TASK STATEMENT - Output the records that follow, keeping every line exactly as it is.

'''

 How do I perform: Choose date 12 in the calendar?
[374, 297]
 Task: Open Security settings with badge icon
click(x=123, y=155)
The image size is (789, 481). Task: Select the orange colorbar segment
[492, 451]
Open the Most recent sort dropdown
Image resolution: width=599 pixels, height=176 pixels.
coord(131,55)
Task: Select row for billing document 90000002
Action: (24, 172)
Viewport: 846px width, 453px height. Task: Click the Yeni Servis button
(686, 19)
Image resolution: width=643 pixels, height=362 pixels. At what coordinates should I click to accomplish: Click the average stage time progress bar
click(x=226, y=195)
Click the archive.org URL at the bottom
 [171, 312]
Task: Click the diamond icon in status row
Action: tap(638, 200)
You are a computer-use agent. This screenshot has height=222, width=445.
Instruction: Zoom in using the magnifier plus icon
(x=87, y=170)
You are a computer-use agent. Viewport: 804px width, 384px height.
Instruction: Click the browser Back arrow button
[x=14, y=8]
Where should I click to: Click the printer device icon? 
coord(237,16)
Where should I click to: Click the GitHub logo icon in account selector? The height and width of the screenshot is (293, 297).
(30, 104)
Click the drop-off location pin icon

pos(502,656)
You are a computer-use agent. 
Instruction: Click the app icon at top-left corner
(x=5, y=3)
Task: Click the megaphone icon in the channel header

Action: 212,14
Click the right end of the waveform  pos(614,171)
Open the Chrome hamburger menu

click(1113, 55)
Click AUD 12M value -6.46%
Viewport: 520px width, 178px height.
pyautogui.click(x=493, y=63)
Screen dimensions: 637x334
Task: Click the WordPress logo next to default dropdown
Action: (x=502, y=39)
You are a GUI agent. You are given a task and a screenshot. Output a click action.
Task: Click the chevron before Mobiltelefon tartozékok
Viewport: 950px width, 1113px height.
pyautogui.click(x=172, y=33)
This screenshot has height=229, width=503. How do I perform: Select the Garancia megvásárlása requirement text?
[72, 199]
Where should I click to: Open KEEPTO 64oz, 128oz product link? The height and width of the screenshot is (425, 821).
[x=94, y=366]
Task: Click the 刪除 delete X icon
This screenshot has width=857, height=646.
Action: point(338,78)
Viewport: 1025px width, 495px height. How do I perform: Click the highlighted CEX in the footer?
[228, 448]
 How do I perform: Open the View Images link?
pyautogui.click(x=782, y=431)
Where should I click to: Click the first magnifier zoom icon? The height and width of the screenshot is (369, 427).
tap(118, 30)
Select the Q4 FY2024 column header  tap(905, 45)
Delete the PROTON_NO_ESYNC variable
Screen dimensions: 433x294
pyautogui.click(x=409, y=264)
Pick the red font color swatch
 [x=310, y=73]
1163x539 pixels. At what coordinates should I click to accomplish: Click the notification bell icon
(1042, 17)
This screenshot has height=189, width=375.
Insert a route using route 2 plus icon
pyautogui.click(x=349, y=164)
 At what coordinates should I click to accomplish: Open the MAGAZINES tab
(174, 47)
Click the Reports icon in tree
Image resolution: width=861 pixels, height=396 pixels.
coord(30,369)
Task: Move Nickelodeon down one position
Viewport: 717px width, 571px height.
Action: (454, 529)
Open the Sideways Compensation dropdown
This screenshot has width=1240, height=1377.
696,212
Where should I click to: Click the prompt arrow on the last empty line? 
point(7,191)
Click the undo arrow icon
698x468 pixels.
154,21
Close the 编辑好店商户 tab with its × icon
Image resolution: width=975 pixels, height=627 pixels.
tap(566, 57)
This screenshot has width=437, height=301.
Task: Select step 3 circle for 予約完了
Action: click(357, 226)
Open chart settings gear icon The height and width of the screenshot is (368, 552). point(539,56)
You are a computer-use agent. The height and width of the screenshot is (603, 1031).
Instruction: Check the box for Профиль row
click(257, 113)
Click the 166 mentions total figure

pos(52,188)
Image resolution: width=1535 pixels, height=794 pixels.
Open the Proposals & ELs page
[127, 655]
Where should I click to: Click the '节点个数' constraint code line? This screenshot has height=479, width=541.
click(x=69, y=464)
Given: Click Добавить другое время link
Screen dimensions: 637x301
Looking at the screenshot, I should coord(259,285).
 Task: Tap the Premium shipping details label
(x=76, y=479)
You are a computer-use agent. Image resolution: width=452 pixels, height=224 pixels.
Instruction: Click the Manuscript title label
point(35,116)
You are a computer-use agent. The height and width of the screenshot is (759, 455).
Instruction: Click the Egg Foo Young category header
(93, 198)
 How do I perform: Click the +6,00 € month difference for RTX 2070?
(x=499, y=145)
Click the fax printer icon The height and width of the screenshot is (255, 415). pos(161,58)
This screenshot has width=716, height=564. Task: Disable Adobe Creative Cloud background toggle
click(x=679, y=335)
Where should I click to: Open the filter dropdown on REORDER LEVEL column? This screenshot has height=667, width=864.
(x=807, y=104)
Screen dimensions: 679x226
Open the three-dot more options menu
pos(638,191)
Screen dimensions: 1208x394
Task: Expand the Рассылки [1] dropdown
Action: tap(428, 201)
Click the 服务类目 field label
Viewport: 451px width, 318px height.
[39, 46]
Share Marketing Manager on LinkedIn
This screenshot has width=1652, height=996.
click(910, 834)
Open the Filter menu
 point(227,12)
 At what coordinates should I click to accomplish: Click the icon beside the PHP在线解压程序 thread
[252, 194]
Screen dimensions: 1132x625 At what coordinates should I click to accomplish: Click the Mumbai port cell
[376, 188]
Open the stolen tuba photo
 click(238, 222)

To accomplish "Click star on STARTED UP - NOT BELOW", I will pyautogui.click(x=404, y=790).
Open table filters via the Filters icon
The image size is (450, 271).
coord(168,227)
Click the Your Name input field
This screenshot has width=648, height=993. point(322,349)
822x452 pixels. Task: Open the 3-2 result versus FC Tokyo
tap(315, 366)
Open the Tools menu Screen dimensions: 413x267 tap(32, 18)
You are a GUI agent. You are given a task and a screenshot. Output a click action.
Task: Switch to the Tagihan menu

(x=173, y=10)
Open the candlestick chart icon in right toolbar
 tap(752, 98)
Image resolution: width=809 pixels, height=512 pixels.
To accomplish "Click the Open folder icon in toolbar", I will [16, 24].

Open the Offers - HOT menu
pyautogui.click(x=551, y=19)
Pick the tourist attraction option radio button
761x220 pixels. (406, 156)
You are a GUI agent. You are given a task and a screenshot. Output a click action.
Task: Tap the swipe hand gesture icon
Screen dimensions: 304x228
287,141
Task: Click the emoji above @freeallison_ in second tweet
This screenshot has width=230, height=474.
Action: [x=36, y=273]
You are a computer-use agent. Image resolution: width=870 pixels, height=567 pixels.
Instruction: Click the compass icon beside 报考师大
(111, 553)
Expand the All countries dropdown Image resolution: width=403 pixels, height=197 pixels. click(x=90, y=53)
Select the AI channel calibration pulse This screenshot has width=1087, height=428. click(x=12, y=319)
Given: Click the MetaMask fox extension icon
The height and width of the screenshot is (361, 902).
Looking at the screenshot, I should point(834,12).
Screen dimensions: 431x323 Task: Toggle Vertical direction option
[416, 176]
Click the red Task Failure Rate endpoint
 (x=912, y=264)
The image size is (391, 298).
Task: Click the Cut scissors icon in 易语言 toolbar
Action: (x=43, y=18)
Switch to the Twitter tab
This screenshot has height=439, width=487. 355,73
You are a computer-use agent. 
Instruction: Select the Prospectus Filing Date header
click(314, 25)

'''

WRITTEN SOLUTION -
 How do I perform: Choose date 12 in the calendar?
[374, 297]
 Task: Open Security settings with badge icon
click(x=123, y=155)
The image size is (789, 481). Task: Select the orange colorbar segment
[492, 451]
Open the Most recent sort dropdown
Image resolution: width=599 pixels, height=176 pixels.
coord(131,55)
Task: Select row for billing document 90000002
Action: (24, 172)
Viewport: 846px width, 453px height. Task: Click the Yeni Servis button
(686, 19)
Image resolution: width=643 pixels, height=362 pixels. At what coordinates should I click to accomplish: Click the average stage time progress bar
click(x=226, y=195)
Click the archive.org URL at the bottom
 [171, 312]
Task: Click the diamond icon in status row
Action: tap(638, 200)
You are a computer-use agent. This screenshot has height=222, width=445.
Instruction: Zoom in using the magnifier plus icon
(x=87, y=170)
You are a computer-use agent. Viewport: 804px width, 384px height.
Instruction: Click the browser Back arrow button
[x=14, y=8]
Where should I click to: Click the printer device icon? 
coord(237,16)
Where should I click to: Click the GitHub logo icon in account selector? The height and width of the screenshot is (293, 297).
(30, 104)
Click the drop-off location pin icon

pos(502,656)
You are a computer-use agent. 
Instruction: Click the app icon at top-left corner
(x=5, y=3)
Task: Click the megaphone icon in the channel header

Action: 212,14
Click the right end of the waveform  pos(614,171)
Open the Chrome hamburger menu

click(1113, 55)
Click AUD 12M value -6.46%
Viewport: 520px width, 178px height.
pyautogui.click(x=493, y=63)
Screen dimensions: 637x334
Task: Click the WordPress logo next to default dropdown
Action: (x=502, y=39)
You are a GUI agent. You are given a task and a screenshot. Output a click action.
Task: Click the chevron before Mobiltelefon tartozékok
Viewport: 950px width, 1113px height.
pyautogui.click(x=172, y=33)
This screenshot has height=229, width=503. How do I perform: Select the Garancia megvásárlása requirement text?
[72, 199]
Where should I click to: Open KEEPTO 64oz, 128oz product link? The height and width of the screenshot is (425, 821).
[x=94, y=366]
Task: Click the 刪除 delete X icon
This screenshot has width=857, height=646.
Action: point(338,78)
Viewport: 1025px width, 495px height. How do I perform: Click the highlighted CEX in the footer?
[228, 448]
 How do I perform: Open the View Images link?
pyautogui.click(x=782, y=431)
Where should I click to: Click the first magnifier zoom icon? The height and width of the screenshot is (369, 427).
tap(118, 30)
Select the Q4 FY2024 column header  tap(905, 45)
Delete the PROTON_NO_ESYNC variable
Screen dimensions: 433x294
pyautogui.click(x=409, y=264)
Pick the red font color swatch
 [x=310, y=73]
1163x539 pixels. At what coordinates should I click to accomplish: Click the notification bell icon
(1042, 17)
This screenshot has height=189, width=375.
Insert a route using route 2 plus icon
pyautogui.click(x=349, y=164)
 At what coordinates should I click to accomplish: Open the MAGAZINES tab
(174, 47)
Click the Reports icon in tree
Image resolution: width=861 pixels, height=396 pixels.
coord(30,369)
Task: Move Nickelodeon down one position
Viewport: 717px width, 571px height.
Action: (454, 529)
Open the Sideways Compensation dropdown
This screenshot has width=1240, height=1377.
696,212
Where should I click to: Click the prompt arrow on the last empty line? 
point(7,191)
Click the undo arrow icon
698x468 pixels.
154,21
Close the 编辑好店商户 tab with its × icon
Image resolution: width=975 pixels, height=627 pixels.
tap(566, 57)
This screenshot has width=437, height=301.
Task: Select step 3 circle for 予約完了
Action: click(357, 226)
Open chart settings gear icon The height and width of the screenshot is (368, 552). point(539,56)
You are a computer-use agent. The height and width of the screenshot is (603, 1031).
Instruction: Check the box for Профиль row
click(257, 113)
Click the 166 mentions total figure

pos(52,188)
Image resolution: width=1535 pixels, height=794 pixels.
Open the Proposals & ELs page
[127, 655]
Where should I click to: Click the '节点个数' constraint code line? This screenshot has height=479, width=541.
click(x=69, y=464)
Given: Click Добавить другое время link
Screen dimensions: 637x301
Looking at the screenshot, I should coord(259,285).
 Task: Tap the Premium shipping details label
(x=76, y=479)
You are a computer-use agent. Image resolution: width=452 pixels, height=224 pixels.
Instruction: Click the Manuscript title label
point(35,116)
You are a computer-use agent. The height and width of the screenshot is (759, 455).
Instruction: Click the Egg Foo Young category header
(93, 198)
 How do I perform: Click the +6,00 € month difference for RTX 2070?
(x=499, y=145)
Click the fax printer icon The height and width of the screenshot is (255, 415). pos(161,58)
This screenshot has width=716, height=564. Task: Disable Adobe Creative Cloud background toggle
click(x=679, y=335)
Where should I click to: Open the filter dropdown on REORDER LEVEL column? This screenshot has height=667, width=864.
(x=807, y=104)
Screen dimensions: 679x226
Open the three-dot more options menu
pos(638,191)
Screen dimensions: 1208x394
Task: Expand the Рассылки [1] dropdown
Action: tap(428, 201)
Click the 服务类目 field label
Viewport: 451px width, 318px height.
[39, 46]
Share Marketing Manager on LinkedIn
This screenshot has width=1652, height=996.
click(910, 834)
Open the Filter menu
 point(227,12)
 At what coordinates should I click to accomplish: Click the icon beside the PHP在线解压程序 thread
[252, 194]
Screen dimensions: 1132x625 At what coordinates should I click to accomplish: Click the Mumbai port cell
[376, 188]
Open the stolen tuba photo
 click(238, 222)

To accomplish "Click star on STARTED UP - NOT BELOW", I will pyautogui.click(x=404, y=790).
Open table filters via the Filters icon
The image size is (450, 271).
coord(168,227)
Click the Your Name input field
This screenshot has width=648, height=993. point(322,349)
822x452 pixels. Task: Open the 3-2 result versus FC Tokyo
tap(315, 366)
Open the Tools menu Screen dimensions: 413x267 tap(32, 18)
You are a GUI agent. You are given a task and a screenshot. Output a click action.
Task: Switch to the Tagihan menu

(x=173, y=10)
Open the candlestick chart icon in right toolbar
 tap(752, 98)
Image resolution: width=809 pixels, height=512 pixels.
To accomplish "Click the Open folder icon in toolbar", I will [16, 24].

Open the Offers - HOT menu
pyautogui.click(x=551, y=19)
Pick the tourist attraction option radio button
761x220 pixels. (406, 156)
You are a GUI agent. You are given a task and a screenshot. Output a click action.
Task: Tap the swipe hand gesture icon
Screen dimensions: 304x228
287,141
Task: Click the emoji above @freeallison_ in second tweet
This screenshot has width=230, height=474.
Action: [x=36, y=273]
You are a computer-use agent. Image resolution: width=870 pixels, height=567 pixels.
Instruction: Click the compass icon beside 报考师大
(111, 553)
Expand the All countries dropdown Image resolution: width=403 pixels, height=197 pixels. click(x=90, y=53)
Select the AI channel calibration pulse This screenshot has width=1087, height=428. click(x=12, y=319)
Given: Click the MetaMask fox extension icon
The height and width of the screenshot is (361, 902).
Looking at the screenshot, I should point(834,12).
Screen dimensions: 431x323 Task: Toggle Vertical direction option
[416, 176]
Click the red Task Failure Rate endpoint
 (x=912, y=264)
The image size is (391, 298).
Task: Click the Cut scissors icon in 易语言 toolbar
Action: (x=43, y=18)
Switch to the Twitter tab
This screenshot has height=439, width=487. 355,73
You are a computer-use agent. 
Instruction: Select the Prospectus Filing Date header
click(314, 25)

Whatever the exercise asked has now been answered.